Ну и наплевать… Дунька и без него прекрасно сумеет нажить ребенка. Она, пожалуй, возьмет да и за-брюхатит вот сейчас, сию минуту. Она сначала устроит из тряпок на своем впалом животе маленькую толщинку, через месяц сделает толщинку побольше, через месяц еще побольше, потом сделает из подушки брюхо, потом из трех подушек — пузо, потом родит. Да, да, родит. Она проберется ночью по темной лестнице в родильный дом, она украдет там симпатичного сыночка. А вернувшись, скажет: «Это я родила. Это мой сынок, Нешто вы не видали, остолопы, какой у меня был животище? А где же он?» Тогда начнут ее чествовать, сделают ей отдельную палатку, будут ее любить и уважать. Фига, фига тебе, Майский Цветок, нахалка!
Так текут мысли обиженной Дуньки Таракана.
Но она вздыхает, она сознает, как трудно осуществить свою нелепую мечту. А главное… когда, когда все это 6улет? Ей же надо и честь и славу вот здесь, сейчас…
Дрожит Дунькина душа, дрожит вся Дунька с ляском кривых зубов, с мелким подергиванием пальцев на руках и на ногах, с зябким холодком, коробящим сухую спину. Дрожит Дунька Таракан мозгом, сердцем, всем нутром, и вот ей этой дрожи страшно. А кто поможет, кто спасет, кто успокоит Дуньку? Все против нее. Одна.
Эх, выкинуть бы Дуньке лихое коленце на удивленье всем! Сделать бы такое, чтобы день и ночь все тряслись, как она сейчас трясется. А потом бежать, бежать на светлую жизнь или в погибель.

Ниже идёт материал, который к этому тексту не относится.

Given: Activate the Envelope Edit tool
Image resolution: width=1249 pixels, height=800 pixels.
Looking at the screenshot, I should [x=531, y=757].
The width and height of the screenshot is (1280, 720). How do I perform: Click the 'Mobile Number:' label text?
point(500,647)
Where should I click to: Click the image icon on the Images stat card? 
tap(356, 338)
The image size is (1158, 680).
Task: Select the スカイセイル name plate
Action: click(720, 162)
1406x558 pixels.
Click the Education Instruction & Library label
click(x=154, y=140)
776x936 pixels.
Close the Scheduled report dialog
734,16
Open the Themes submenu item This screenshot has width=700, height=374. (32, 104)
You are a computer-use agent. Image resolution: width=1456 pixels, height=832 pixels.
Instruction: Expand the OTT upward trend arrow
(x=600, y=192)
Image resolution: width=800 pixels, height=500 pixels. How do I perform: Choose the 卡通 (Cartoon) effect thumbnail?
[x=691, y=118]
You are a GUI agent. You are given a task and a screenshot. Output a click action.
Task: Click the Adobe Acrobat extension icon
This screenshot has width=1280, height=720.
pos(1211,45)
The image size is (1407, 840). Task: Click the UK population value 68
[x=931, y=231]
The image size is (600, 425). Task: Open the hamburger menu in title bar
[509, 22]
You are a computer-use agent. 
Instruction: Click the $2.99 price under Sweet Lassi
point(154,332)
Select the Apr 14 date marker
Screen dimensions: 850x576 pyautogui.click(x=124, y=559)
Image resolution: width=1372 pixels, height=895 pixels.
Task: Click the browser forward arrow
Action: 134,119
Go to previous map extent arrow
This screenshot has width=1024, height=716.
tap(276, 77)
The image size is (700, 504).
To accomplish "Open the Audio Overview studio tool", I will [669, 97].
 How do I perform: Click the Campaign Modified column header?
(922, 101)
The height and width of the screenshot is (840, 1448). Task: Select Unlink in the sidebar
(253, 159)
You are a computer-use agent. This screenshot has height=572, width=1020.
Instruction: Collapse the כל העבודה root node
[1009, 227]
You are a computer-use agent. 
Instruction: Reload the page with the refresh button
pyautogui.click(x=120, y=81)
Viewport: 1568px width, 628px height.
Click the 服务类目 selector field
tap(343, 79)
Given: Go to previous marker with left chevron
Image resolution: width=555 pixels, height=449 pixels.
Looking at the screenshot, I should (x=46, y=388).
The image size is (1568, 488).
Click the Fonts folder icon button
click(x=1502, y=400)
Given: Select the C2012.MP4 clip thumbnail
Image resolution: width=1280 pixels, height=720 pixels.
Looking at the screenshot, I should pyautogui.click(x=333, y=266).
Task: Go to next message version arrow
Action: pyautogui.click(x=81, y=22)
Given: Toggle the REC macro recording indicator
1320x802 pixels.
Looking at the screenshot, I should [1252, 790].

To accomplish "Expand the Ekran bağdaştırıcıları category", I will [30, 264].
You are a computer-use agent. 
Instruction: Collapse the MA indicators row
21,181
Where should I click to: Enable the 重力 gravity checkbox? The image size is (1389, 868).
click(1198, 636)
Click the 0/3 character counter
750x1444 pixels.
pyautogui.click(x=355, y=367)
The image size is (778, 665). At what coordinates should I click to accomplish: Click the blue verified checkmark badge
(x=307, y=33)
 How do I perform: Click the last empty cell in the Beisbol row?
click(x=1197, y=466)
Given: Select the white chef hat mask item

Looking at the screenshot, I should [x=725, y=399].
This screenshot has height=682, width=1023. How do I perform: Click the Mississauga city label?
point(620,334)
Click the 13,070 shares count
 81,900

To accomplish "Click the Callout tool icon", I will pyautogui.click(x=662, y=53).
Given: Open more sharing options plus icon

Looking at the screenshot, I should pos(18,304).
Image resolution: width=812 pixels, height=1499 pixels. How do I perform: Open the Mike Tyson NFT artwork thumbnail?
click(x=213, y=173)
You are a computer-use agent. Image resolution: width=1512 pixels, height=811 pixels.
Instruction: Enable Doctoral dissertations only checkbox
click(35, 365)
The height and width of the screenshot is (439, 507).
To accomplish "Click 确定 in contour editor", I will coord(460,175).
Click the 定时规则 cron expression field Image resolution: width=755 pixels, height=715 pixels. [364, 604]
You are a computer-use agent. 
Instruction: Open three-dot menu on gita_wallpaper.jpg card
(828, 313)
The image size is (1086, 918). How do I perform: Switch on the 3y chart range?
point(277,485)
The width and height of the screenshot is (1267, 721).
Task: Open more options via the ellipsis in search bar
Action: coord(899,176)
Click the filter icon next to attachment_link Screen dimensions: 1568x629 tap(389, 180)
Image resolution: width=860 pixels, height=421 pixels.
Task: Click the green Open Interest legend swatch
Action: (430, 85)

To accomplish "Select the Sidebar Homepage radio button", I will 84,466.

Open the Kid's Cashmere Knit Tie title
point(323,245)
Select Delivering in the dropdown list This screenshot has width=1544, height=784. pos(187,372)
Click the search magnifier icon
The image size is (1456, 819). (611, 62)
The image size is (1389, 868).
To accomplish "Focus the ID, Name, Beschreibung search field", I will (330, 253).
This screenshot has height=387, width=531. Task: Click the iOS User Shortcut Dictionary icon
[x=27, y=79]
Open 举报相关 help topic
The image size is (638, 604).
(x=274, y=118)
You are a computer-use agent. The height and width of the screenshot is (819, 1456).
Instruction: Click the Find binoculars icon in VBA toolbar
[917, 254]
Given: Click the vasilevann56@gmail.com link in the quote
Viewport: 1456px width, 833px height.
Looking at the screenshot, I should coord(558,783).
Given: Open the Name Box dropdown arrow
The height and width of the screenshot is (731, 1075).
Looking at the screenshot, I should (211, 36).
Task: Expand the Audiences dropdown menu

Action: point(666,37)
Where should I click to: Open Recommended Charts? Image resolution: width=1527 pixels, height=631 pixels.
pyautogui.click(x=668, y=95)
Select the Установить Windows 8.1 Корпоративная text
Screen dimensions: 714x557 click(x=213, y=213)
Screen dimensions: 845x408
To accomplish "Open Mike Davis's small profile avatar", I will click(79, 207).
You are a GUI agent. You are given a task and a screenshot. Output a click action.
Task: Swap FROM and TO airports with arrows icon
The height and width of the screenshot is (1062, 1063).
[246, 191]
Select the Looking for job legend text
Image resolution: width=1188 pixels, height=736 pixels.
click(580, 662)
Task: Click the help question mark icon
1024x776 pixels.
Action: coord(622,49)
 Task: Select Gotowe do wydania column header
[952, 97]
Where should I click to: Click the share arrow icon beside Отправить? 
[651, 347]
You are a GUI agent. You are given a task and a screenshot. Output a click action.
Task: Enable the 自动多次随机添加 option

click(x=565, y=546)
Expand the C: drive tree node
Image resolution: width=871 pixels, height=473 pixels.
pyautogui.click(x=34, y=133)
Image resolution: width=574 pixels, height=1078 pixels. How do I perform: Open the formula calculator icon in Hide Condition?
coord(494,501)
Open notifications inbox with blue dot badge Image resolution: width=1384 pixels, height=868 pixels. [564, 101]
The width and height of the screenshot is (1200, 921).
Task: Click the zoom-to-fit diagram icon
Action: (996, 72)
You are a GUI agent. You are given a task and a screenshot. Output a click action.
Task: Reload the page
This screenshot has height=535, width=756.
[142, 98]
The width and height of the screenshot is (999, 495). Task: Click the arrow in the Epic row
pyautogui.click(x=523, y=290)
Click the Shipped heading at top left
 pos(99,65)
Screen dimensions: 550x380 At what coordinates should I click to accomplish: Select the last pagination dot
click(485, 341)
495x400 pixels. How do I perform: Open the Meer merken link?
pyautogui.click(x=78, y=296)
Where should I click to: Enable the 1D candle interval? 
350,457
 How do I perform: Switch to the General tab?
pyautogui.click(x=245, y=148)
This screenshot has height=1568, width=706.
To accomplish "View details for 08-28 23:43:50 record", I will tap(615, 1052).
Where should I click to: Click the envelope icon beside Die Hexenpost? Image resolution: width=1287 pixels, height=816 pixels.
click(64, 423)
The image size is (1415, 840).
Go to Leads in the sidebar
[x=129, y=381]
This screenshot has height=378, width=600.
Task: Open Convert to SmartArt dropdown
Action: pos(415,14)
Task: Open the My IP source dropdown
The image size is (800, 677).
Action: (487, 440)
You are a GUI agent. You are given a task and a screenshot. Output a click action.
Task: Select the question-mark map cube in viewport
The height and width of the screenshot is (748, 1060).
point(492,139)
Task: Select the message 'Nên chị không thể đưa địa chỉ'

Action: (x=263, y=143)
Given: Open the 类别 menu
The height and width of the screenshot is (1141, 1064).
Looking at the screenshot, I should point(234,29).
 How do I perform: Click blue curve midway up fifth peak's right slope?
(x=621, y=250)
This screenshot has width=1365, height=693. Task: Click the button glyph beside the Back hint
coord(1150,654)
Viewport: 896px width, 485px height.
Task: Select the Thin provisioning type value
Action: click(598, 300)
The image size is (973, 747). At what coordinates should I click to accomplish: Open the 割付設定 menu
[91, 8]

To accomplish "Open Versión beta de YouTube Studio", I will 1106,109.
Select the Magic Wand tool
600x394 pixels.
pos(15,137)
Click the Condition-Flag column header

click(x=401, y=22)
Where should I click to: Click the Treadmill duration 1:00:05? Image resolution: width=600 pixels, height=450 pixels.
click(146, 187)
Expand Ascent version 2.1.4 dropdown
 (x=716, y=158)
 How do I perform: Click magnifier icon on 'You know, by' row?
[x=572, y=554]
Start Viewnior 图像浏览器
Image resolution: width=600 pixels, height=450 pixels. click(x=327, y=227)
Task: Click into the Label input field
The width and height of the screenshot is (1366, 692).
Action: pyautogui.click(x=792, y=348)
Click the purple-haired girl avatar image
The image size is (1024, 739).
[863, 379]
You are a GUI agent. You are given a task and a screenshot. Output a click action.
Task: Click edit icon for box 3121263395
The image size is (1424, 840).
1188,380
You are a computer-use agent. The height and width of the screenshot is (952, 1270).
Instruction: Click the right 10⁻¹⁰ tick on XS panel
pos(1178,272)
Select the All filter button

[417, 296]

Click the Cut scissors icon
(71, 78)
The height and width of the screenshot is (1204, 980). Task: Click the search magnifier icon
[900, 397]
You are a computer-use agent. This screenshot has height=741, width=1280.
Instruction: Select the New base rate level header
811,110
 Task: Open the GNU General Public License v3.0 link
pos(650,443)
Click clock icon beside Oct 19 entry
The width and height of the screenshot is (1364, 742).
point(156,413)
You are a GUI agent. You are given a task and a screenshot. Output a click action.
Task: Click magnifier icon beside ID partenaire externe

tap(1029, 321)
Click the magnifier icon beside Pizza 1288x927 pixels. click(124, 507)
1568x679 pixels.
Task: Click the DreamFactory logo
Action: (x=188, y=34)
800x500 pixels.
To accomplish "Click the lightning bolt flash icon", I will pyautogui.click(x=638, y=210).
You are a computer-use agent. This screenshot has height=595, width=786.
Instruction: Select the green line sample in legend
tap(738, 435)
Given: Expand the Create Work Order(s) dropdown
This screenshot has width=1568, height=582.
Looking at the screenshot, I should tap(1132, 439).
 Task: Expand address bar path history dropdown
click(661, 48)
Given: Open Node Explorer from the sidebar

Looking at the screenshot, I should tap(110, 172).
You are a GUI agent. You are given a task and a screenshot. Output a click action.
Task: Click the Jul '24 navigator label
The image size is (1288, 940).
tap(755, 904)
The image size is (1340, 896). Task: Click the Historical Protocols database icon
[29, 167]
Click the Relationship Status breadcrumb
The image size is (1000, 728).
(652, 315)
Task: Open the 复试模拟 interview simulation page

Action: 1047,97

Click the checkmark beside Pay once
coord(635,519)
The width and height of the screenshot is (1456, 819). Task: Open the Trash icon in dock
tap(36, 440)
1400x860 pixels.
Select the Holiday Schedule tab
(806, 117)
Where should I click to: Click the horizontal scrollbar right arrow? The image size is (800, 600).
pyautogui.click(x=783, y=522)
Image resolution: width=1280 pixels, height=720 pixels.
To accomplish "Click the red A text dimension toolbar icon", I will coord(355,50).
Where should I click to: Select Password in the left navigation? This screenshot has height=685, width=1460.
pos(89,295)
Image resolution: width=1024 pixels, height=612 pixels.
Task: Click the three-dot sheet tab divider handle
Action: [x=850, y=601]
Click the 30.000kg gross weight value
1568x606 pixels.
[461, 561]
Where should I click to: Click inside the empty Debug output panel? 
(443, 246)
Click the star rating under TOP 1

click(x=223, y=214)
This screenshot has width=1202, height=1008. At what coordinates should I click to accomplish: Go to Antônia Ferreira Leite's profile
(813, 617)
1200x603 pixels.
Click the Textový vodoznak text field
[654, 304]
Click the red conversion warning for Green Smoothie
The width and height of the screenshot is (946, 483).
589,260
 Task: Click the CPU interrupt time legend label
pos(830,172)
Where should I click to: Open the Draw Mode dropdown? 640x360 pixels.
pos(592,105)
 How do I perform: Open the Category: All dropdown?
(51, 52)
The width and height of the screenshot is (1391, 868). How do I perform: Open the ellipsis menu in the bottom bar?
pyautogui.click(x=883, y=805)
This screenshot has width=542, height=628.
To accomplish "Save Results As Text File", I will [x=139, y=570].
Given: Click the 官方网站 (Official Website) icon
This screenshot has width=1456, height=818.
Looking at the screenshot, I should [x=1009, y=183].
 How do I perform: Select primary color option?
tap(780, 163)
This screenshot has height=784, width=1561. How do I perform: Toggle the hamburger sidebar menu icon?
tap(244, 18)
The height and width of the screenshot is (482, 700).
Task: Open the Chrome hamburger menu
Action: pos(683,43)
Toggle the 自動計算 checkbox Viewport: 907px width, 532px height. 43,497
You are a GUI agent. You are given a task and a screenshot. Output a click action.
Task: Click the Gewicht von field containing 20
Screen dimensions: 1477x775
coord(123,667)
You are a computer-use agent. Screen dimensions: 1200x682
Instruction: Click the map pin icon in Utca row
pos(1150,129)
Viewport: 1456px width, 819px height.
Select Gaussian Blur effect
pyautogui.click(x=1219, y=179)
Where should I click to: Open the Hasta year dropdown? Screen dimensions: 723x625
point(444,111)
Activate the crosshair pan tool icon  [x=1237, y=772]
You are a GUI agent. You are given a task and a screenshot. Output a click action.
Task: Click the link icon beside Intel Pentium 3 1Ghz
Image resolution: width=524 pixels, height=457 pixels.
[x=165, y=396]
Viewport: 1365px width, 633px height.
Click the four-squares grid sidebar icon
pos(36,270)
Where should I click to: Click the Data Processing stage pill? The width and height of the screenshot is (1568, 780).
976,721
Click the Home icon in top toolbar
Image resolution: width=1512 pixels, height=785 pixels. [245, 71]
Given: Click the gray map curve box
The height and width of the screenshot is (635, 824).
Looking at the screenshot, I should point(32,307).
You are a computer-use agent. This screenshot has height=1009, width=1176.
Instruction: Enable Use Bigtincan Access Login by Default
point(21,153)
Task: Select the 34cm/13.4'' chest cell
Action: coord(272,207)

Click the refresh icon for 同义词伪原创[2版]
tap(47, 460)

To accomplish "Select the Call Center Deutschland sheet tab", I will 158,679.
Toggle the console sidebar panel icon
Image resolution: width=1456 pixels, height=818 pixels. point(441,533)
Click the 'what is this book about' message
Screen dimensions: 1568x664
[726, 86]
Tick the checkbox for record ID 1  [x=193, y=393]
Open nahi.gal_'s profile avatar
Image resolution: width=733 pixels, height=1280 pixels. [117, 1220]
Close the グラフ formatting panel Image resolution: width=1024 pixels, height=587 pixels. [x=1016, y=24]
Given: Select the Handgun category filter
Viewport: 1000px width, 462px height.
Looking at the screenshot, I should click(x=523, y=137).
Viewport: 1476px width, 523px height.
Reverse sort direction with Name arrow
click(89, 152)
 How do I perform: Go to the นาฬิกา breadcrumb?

Меж тем все веселились. Но веселье было какое-то тяжелое и странное: оно родилось случайно, из вина. В память зарытого товарища беспризорники решили угоститься всерьез и до отказа. Нашлось вино, развернулись самобраные сказочные скатерти, чудесно появилось то и се. Подвыпили, конечно. А подвыпив, совсем позабыли о Спирьке Полторы-ноги: плясы начались, и песни, и скандалы.
Но все было неживое и туманное. Должно быть, предсмертные стоны Спирьки и бред его все еще держались под шумной баржей, запутавшись в лохмотьях, в рвани, в этом прокуренном, нездоровом воздухе. Недаром Шарик был тоже уныл и беспокоен: хвост у него опущен, уши вниз, подойдет к одной, к другой кучке Филек и Амелек, нюхнет влажным носом пахучее отрепье на грязнейших телах оборвышей и в растерянности не знает, как вести себя.
— А ведь ты, черт безрогий, сейчас взвыть должен, — сказал Шарику Пашка Верблюд и сунул ему в нос голову селедки.
Так оно и есть. Подачка не соблазнила Шарика: нюхнул, отфыркнулся, ленивой ступью вышел из-под баржи, посмотрел на небо, посмотрел на землю, взвыл.
Беспризорники прислушались к нестерпимому вою пса и жутко захохотали. Шарика кто-то больно пнул ногой, он взвизгнул и, подбирая зад, бросился в тьму, подальше от костра, к могиле.
Трезвенник Филька не желал участвовать в таких поминках: нешто это по-божьи? Вот ерунда какая, тьфу!
Однако Фильку интересовала невиданная жизнь. И он, оставив дремавшего дедушку Нефеда, пошел бродить средь веселящихся оборвышей.